Compact lasers that are commercially available are semiconductor lasers that rely upon photon generation in a solid in response to electrical current. These lasers come in various forms and find many applications although II-VI compound semiconductors have also lased. They are generally fabricated in the Group III-V materials systems. Although semiconductor lasers and laser bars are capable of generating continuous power outputs in the kW range and above, the peak power output available with such lasers is generally low. In particular, semiconductor lasers are not capable at present of providing pulsed visible or ultraviolet (UV) radiation at high peak power (kW and above). Furthermore, semiconductor lasers generally produce output beams of poor quality that are highly divergent and require external collimation. When higher power beams are required, large and expensive gas, chemical, solid state (non-semiconductor), or excimer lasers are typically used.

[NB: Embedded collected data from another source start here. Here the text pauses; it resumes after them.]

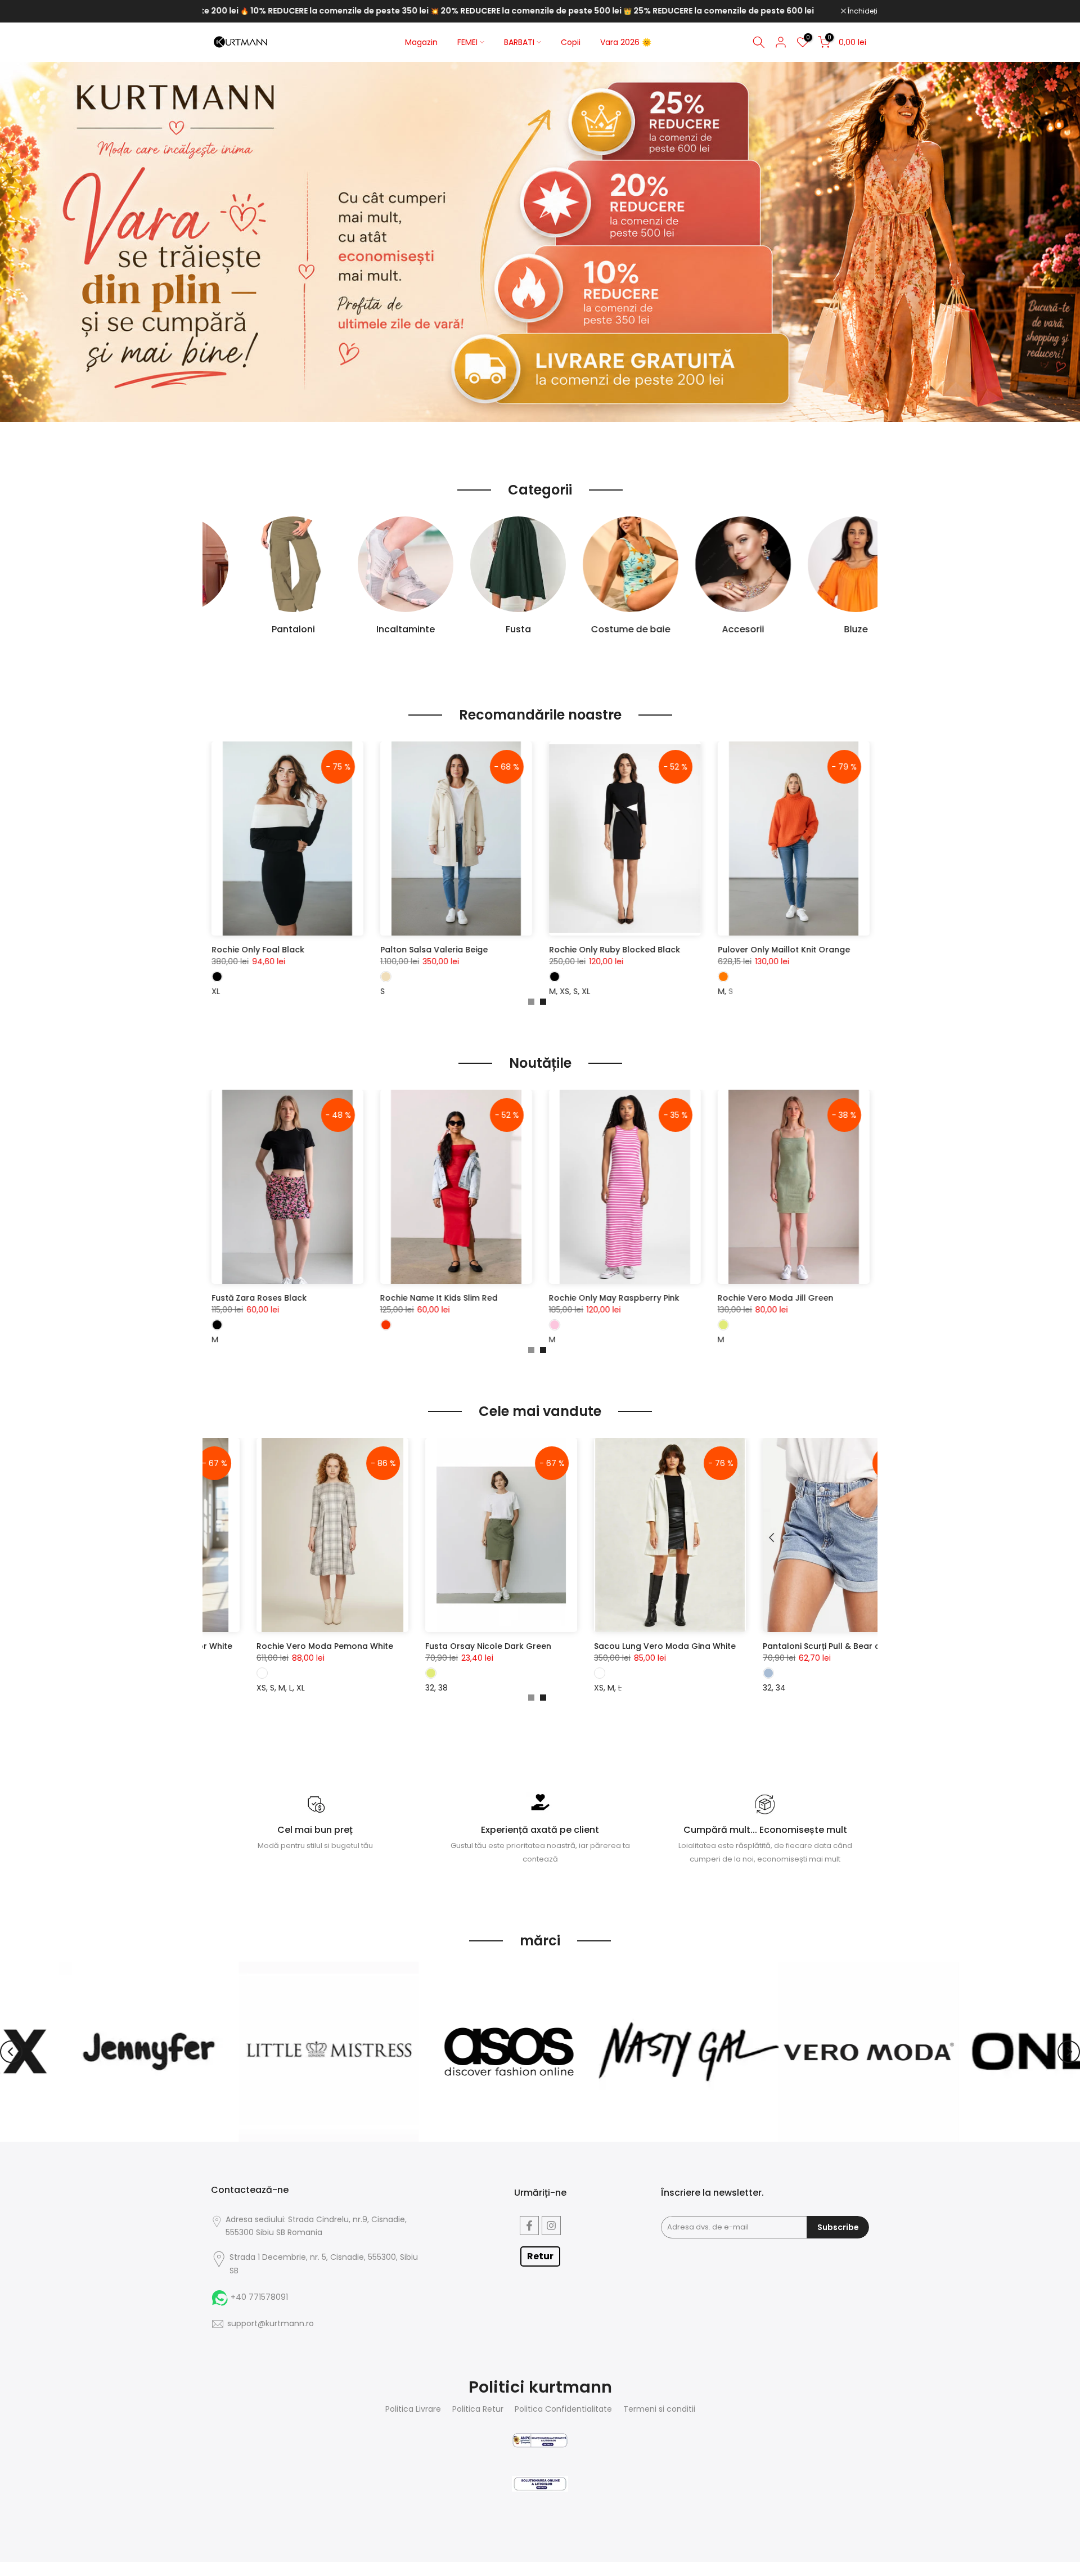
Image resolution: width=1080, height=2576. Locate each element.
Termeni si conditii (659, 2409)
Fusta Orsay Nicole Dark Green (638, 1646)
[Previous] (11, 2051)
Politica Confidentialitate (563, 2409)
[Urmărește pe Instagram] (551, 2225)
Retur (540, 2256)
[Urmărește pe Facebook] (529, 2225)
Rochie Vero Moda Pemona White (475, 1646)
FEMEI (467, 42)
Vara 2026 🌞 (625, 42)
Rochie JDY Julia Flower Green (206, 1297)
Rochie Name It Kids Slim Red (709, 1297)
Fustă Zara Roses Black (529, 1297)
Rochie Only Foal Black (480, 949)
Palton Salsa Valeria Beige (656, 949)
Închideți (862, 11)
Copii (570, 42)
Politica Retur (477, 2409)
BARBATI (519, 42)
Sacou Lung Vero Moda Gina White (815, 1646)
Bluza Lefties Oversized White (324, 949)
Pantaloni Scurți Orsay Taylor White (310, 1646)
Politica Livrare (413, 2409)
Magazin (421, 42)
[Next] (1069, 2051)
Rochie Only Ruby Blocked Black (836, 949)
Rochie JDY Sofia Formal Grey (373, 1297)
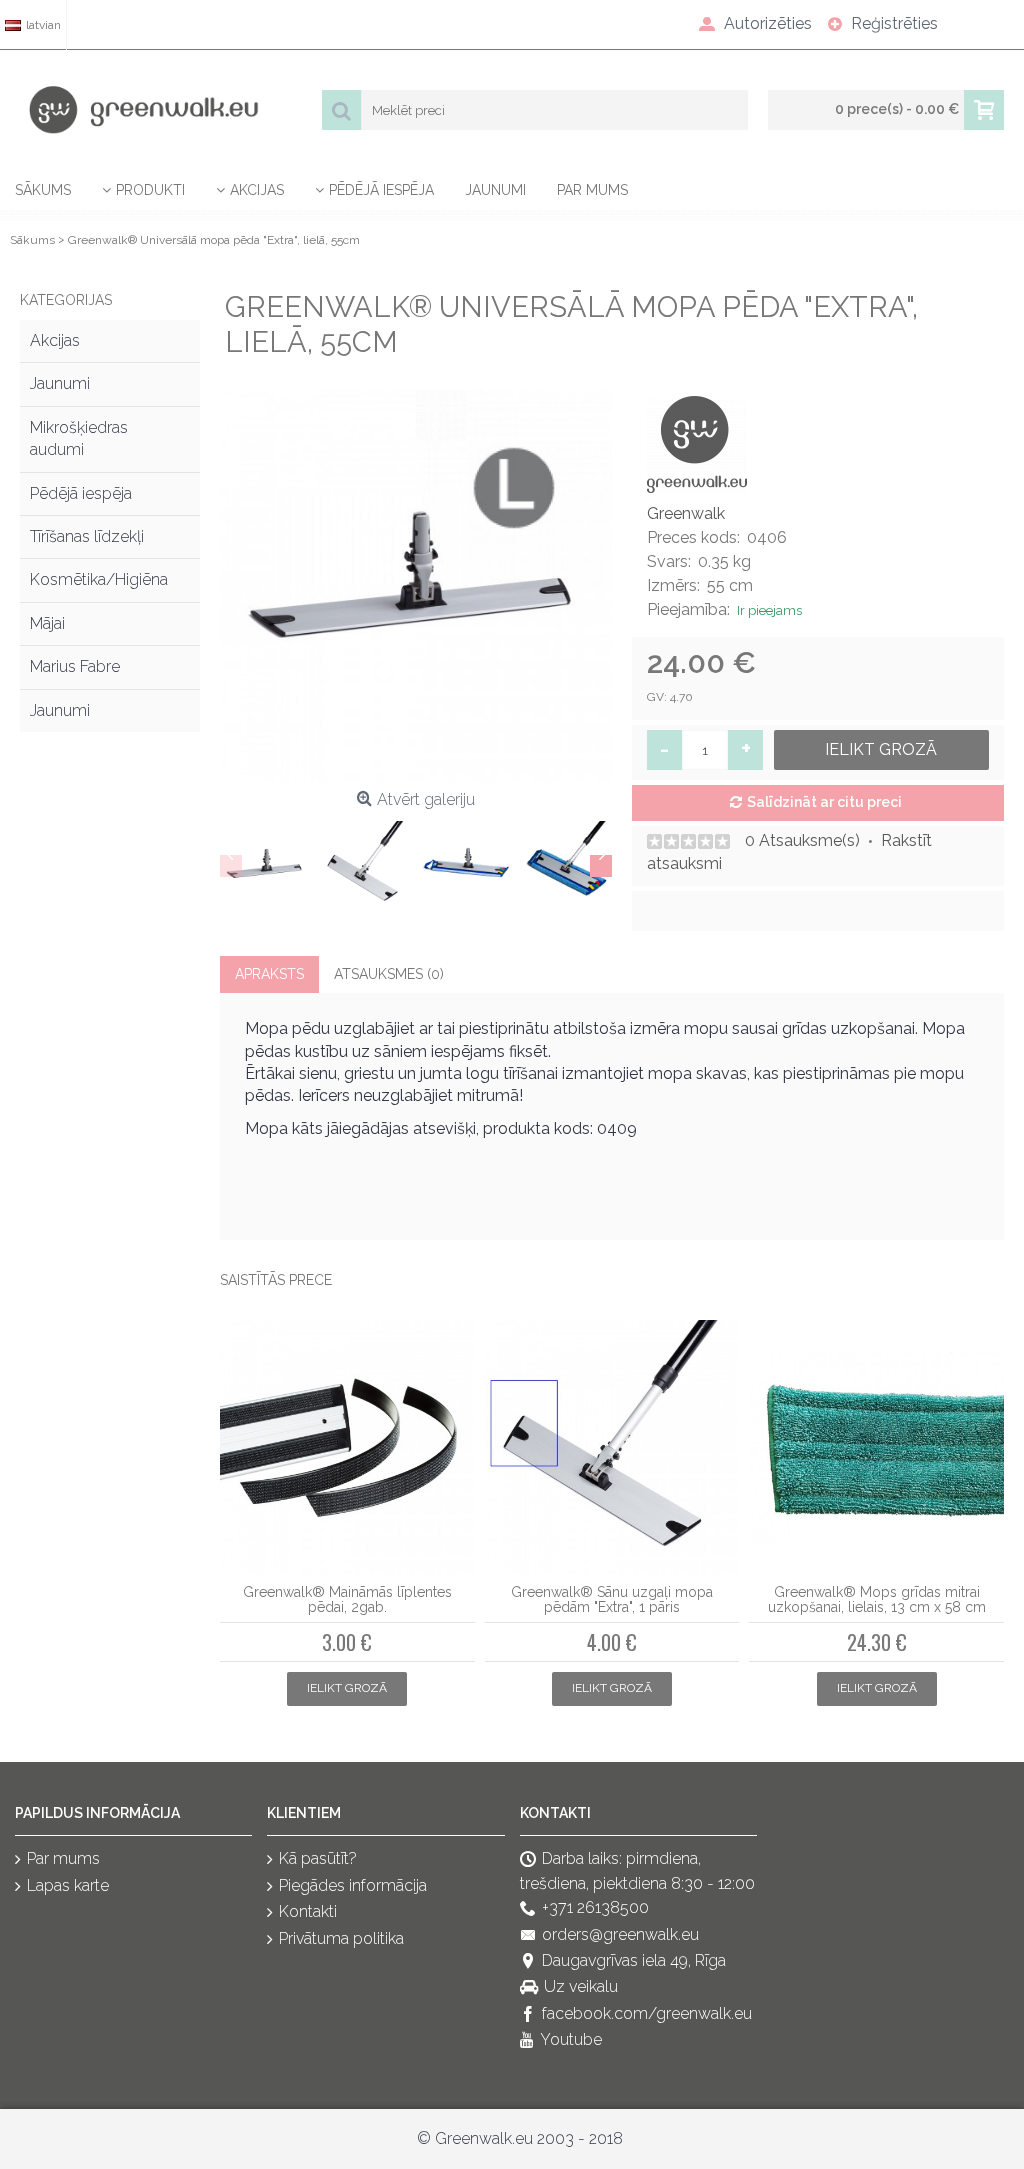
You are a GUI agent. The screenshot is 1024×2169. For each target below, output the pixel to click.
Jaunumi (60, 383)
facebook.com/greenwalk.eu (647, 2013)
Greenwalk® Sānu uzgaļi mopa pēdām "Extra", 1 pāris (612, 1599)
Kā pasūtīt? (318, 1859)
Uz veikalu (581, 1987)
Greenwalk (686, 513)
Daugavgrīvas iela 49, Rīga (634, 1960)
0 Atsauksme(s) (802, 840)
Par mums (63, 1859)
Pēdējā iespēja (81, 493)
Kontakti (308, 1911)
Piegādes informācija (353, 1885)
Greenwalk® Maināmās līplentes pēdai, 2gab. (347, 1599)
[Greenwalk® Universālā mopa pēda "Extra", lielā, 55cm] (416, 586)
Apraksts (269, 974)
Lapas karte (68, 1885)
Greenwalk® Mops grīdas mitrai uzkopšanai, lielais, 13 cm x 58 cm (877, 1599)
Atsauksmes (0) (389, 974)
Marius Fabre (75, 666)
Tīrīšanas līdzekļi (87, 536)
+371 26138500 (595, 1907)
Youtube (571, 2039)
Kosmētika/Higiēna (99, 579)
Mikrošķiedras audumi (79, 438)
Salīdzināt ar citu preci (824, 802)
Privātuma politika (341, 1938)
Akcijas (55, 340)
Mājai (47, 623)
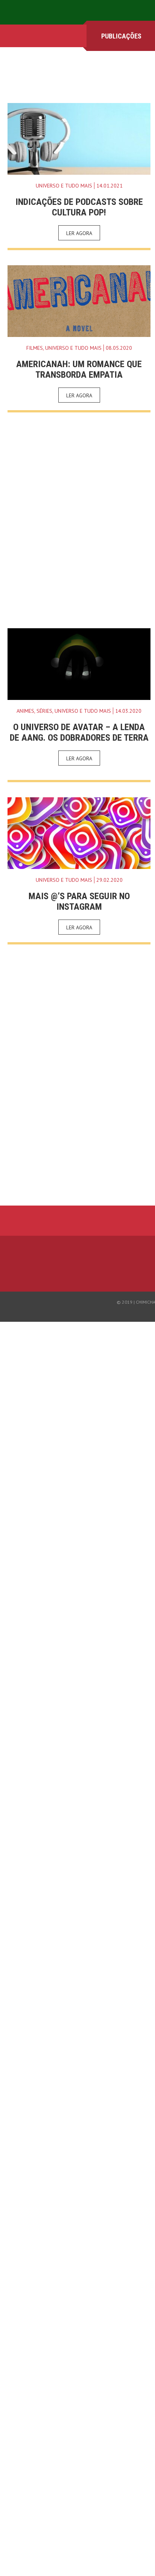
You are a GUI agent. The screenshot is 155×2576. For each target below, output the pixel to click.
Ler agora (79, 233)
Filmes (34, 347)
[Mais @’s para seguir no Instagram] (79, 833)
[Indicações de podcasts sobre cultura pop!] (79, 139)
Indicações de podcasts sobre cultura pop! (79, 207)
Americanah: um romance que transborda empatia (79, 369)
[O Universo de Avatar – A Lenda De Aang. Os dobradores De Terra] (79, 664)
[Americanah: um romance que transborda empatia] (79, 301)
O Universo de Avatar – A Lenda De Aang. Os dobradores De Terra (79, 732)
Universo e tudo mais (64, 185)
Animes (25, 710)
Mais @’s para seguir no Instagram (79, 901)
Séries (44, 710)
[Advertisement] (77, 520)
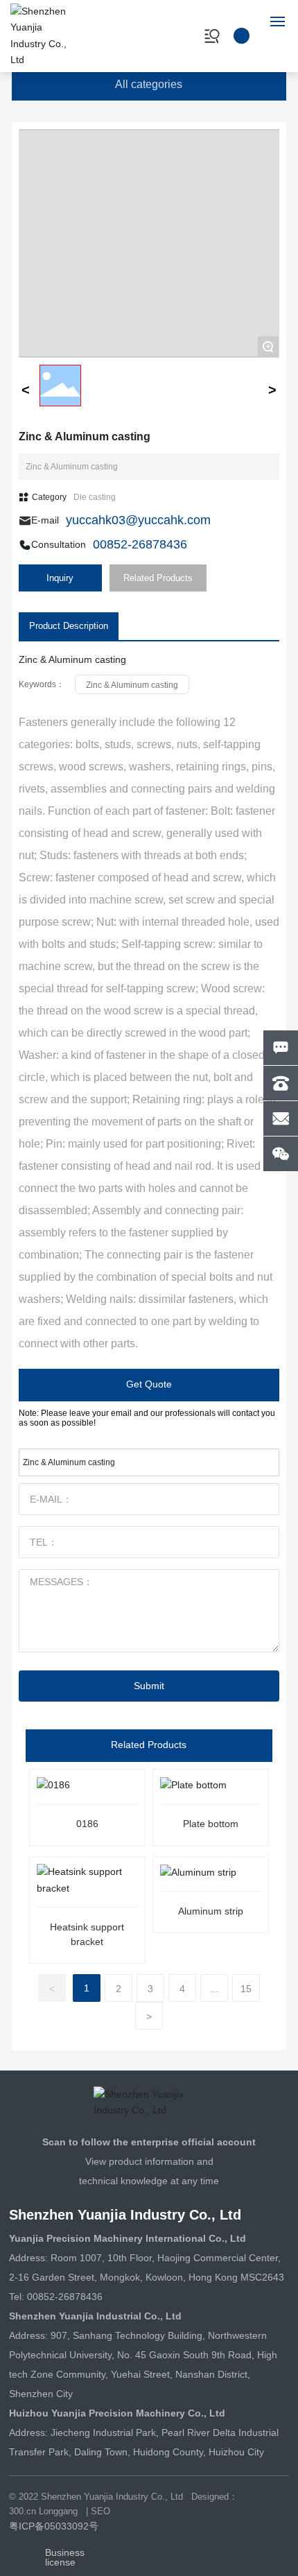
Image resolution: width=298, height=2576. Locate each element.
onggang (61, 2511)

University of Illinois researchers have led the development of microcavity plasma devices. United States Published Application 2007-0200499, entitled Polymer Microcavity and Microchannel Devices and Fabrication Method and published Aug. 30, 2007, discloses microcavity plasma device arrays formed in polymers, and also discloses high aspect ratio microchannels in which plasma can be formed. Arrays disclosed in that application can have high aspect ratio microchannels that are disclosed as connecting microcavities, and also as being formed into patterns having a wide variety of shapes, e.g., straight, zig-zig and other shapes. Very long, high aspect ratio channels are disclosed, e.g., a one meter channel that is 100 μm wide, yielding an aspect ratio of 10,000:1.
Other work by University of Illinois researchers has provided microcavity plasma devices with tapered microcavities, as disclosed in Eden et al., is U.S. Pat. No. 7,112,918, which issued Sep. 26, 2006. The tapered microcavities could be formed by micromachining, drilling and other semiconductor fabrication techniques, in semiconductor materials. By a preferred wet chemical semiconductor etch, the taper is caused by a difference in the etch rates of the etchant along the different crystalline planes of the semiconductor being etched. The shape of the cavities in the '918 patent when etching is used is also dependent on the semiconductor material used due to the disparity in the etch rates along the different crystalline planes in different material systems. Semiconductor photolithographic and etching processing techniques are disclosed as being a convenient and inexpensive way to form tapered microcavity plasma devices.